Required work.
Gather each line of the records where "header" appears.

[Collected data]
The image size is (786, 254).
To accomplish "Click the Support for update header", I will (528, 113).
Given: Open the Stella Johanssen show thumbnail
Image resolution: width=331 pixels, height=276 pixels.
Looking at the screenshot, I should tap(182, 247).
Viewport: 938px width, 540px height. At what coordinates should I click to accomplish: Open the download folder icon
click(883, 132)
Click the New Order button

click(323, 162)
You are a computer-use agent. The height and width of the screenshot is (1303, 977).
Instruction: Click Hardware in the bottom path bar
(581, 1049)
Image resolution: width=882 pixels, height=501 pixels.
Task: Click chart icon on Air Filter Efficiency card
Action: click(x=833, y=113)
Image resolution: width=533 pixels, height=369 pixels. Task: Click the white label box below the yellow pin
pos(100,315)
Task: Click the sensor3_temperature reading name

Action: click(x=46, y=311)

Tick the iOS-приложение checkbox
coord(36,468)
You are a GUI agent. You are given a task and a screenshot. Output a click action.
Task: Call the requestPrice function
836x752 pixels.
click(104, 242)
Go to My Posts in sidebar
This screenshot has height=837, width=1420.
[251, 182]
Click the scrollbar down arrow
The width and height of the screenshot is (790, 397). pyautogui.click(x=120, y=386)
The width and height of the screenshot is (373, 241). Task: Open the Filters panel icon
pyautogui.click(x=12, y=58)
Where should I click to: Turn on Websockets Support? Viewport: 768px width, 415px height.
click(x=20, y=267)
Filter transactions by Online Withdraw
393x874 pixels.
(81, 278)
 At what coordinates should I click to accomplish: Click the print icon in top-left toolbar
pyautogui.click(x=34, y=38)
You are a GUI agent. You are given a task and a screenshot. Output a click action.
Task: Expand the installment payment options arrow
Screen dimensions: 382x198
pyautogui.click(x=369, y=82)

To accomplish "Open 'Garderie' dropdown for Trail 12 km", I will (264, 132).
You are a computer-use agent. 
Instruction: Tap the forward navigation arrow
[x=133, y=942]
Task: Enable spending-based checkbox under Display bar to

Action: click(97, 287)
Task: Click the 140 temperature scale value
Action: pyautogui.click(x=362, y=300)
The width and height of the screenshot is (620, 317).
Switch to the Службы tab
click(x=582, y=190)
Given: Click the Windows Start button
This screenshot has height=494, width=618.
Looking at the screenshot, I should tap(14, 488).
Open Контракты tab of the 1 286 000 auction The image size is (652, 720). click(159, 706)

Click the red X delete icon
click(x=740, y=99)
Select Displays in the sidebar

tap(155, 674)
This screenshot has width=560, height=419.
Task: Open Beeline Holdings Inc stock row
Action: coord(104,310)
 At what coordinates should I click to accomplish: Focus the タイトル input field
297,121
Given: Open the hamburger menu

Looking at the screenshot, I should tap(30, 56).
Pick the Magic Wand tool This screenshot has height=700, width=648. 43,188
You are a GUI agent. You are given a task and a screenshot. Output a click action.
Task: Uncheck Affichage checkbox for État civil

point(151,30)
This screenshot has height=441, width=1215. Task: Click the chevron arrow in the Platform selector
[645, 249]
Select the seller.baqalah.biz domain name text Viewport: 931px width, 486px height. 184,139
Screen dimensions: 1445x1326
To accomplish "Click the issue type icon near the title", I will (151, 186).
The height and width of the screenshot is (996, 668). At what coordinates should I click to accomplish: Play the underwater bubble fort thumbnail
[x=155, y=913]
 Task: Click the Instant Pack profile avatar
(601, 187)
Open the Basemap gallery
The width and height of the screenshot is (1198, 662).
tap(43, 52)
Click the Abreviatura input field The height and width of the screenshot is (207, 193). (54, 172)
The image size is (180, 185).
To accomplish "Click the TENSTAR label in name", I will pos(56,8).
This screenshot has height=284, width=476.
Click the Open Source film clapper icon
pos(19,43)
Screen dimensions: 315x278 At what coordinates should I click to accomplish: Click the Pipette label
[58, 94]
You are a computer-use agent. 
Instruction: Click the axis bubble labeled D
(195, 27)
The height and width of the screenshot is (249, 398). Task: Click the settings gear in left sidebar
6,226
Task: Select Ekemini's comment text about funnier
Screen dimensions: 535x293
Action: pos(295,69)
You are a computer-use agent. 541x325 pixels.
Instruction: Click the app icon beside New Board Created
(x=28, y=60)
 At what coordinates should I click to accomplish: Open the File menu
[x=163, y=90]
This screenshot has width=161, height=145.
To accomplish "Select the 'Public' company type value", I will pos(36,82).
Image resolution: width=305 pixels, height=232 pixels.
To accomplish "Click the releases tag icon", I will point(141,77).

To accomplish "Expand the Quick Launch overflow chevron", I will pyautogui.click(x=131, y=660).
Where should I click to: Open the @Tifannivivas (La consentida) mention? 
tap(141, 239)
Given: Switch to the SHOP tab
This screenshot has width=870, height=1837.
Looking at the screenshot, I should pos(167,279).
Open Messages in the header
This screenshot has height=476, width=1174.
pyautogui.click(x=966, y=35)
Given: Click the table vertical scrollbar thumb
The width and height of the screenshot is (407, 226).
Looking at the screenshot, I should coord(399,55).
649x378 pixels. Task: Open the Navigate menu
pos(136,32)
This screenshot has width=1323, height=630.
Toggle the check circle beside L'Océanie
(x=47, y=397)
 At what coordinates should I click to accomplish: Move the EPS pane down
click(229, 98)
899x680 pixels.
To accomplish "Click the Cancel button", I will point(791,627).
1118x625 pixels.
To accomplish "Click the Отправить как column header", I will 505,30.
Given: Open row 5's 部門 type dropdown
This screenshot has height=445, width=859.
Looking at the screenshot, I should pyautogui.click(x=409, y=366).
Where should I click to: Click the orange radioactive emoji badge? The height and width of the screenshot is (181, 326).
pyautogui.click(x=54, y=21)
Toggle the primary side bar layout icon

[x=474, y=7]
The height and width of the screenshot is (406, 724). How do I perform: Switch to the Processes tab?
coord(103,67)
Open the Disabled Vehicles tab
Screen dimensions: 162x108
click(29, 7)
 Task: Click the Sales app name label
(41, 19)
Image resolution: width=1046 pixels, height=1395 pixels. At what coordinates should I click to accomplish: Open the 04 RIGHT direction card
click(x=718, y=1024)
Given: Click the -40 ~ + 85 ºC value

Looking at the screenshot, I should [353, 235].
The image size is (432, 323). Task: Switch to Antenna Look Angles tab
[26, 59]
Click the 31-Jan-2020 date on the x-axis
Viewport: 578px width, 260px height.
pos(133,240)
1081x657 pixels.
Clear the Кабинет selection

Response to the exercise.
To accomplish "Click the Support for update header", I will (528, 113).
Open Messages in the header
To accomplish "Click the Отправить как column header", I will 505,30.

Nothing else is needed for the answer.